PROVIDED PASSAGE:
The rev letter is permanent, on the silk, so we don't need to Sharpie that in. A little sticker somewhere can tag the ECO. Plus, we have good records of the history of every board, by serial number.

I've seen people who rolled the rev letter on existing boards when they applied an ECO. So you might have a board that was born rev C and got ECOd to D, E, and then F, covered with blue wires. And right beside it was a board born as rev F, with no kluges. Often the way you do a kluge is different from the way you actually make a proper fix, so the two rev F boards actually are different circuits.

No thanks.

Besides, there are only 26 letters in the English alphabet!

Question to group: what's the highest rev letter you've ever seen?

I have a gigabuck-level customer that uses Agile, the Oracle does-everything database. We call it "Fragile". They call us and ask if we can furnish them a copy of their own documents.

We can't read the Terms&Conditions doc that they send with POs. It looks like a PDF scan of a copy of a fax. They can't find the original. They can't find firmware or FPGA designs, either. I'm designing to Requirements Documents that have multiple versions, different numbers of pages, all the same apparent rev and date. We'll get rev 2.0 from engineering and a different 2.0 from purchasing. We pretty much ignore them and design what we think will work.

I've sold about 4000 NMR temperature controllers because a British company, Ox**** In*********, lost the Z80 source code for theirs and couldn't fix bugs.

All of which is why we have a documentation system that is entirely unambiguous, and practically guarantees that you can edit a design 10 years after it's released.

John

Reply to
John Larkin

Excuse my butting in but I think the above statement represents a somewhat limited perspective.

I've designed (as part of various teams) dozens of commercial IC's in the last 20 years, all full custom analog/RF/high-speed digital with well under 50% standard cell content. Die sizes ranged from ~1 mm to over 10mm /side with device counts sometimes exceeding 1e6.

Reply to
thumper

Same here. The current one will break the 10mm side length, big time. Other than the RAM area nothing is standard cell in there.

DATA LINES:
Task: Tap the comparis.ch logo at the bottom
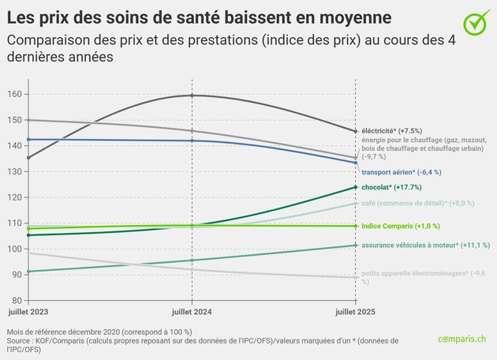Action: (463, 339)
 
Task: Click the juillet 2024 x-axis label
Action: (192, 312)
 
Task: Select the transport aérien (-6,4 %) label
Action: (401, 171)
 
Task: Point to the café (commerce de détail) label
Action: (418, 203)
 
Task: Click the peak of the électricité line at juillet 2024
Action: (192, 96)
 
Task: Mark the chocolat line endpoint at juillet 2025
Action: (356, 187)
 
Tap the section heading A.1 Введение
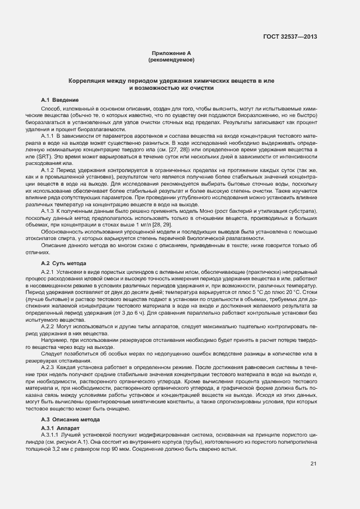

AIM:
In the thread about board revision letters, can you repeat the stretch from "Besides, there are" through "think will work.", swapping "customer" for "client"?

COMPLETE OUTPUT:
Besides, there are only 26 letters in the English alphabet!

Question to group: what's the highest rev letter you've ever seen?

I have a gigabuck-level client that uses Agile, the Oracle does-everything database. We call it "Fragile". They call us and ask if we can furnish them a copy of their own documents.

We can't read the Terms&Conditions doc that they send with POs. It looks like a PDF scan of a copy of a fax. They can't find the original. They can't find firmware or FPGA designs, either. I'm designing to Requirements Documents that have multiple versions, different numbers of pages, all the same apparent rev and date. We'll get rev 2.0 from engineering and a different 2.0 from purchasing. We pretty much ignore them and design what we think will work.